Abstract-Array computers can be useful in the solution of numerical spatio-temporal problems such as the state equation of the CNN or partial differential equations (PDE). IBM has recently introduced the Cell Broadband Engine (Cell BE) Architecture which contains 8 identical vector processors in an array structure. In the paper the implementation of CNN simulation kernel on the Cell BE is described. The simulation kernel is optimized, according to the special requirements of the Cell BE and can use linear and also nonlinear (piecewise linear) templates.

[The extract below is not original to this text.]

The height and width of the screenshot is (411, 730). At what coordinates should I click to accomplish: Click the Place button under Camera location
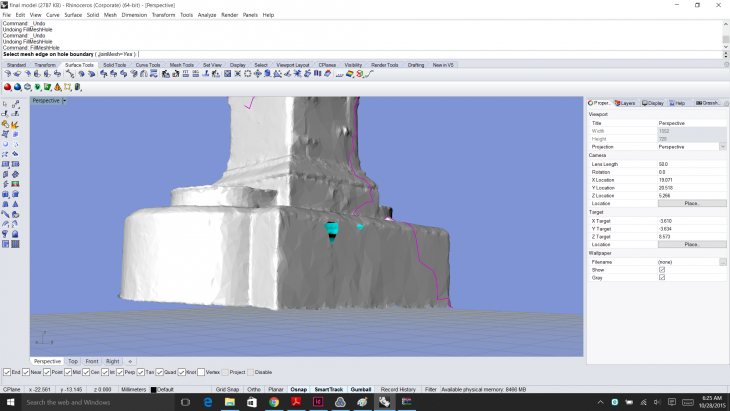691,203
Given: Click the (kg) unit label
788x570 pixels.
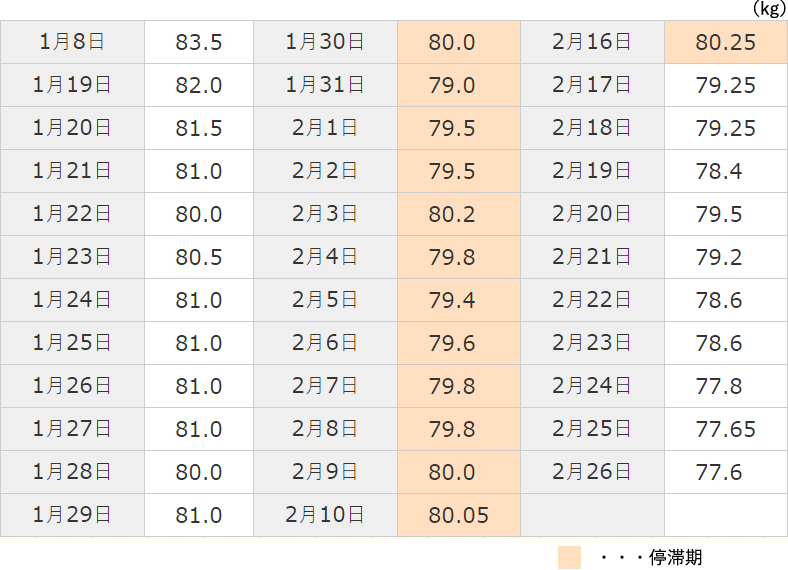Looking at the screenshot, I should (769, 8).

The area/speed/power tradeoffs of our solution and different hardware implementations are also compared.
I. INTRODUCTION
The complexity and size of a computing system increase on a chip, due to the scaling down of the geometry of the basic building blocks, the transistors. This process however, has some architectural consequences, namely, the distribution of the critical signals or limitation of dissipated power.
Array processing can be a good candidate to solve architectural problems (distribution of control signals on a chip) and to increase the computing power by using parallel computation. Different kind of architectures may be useful to organize parallel computation and execute a program. A heterogeneous array processor architecture is a good alternative for it.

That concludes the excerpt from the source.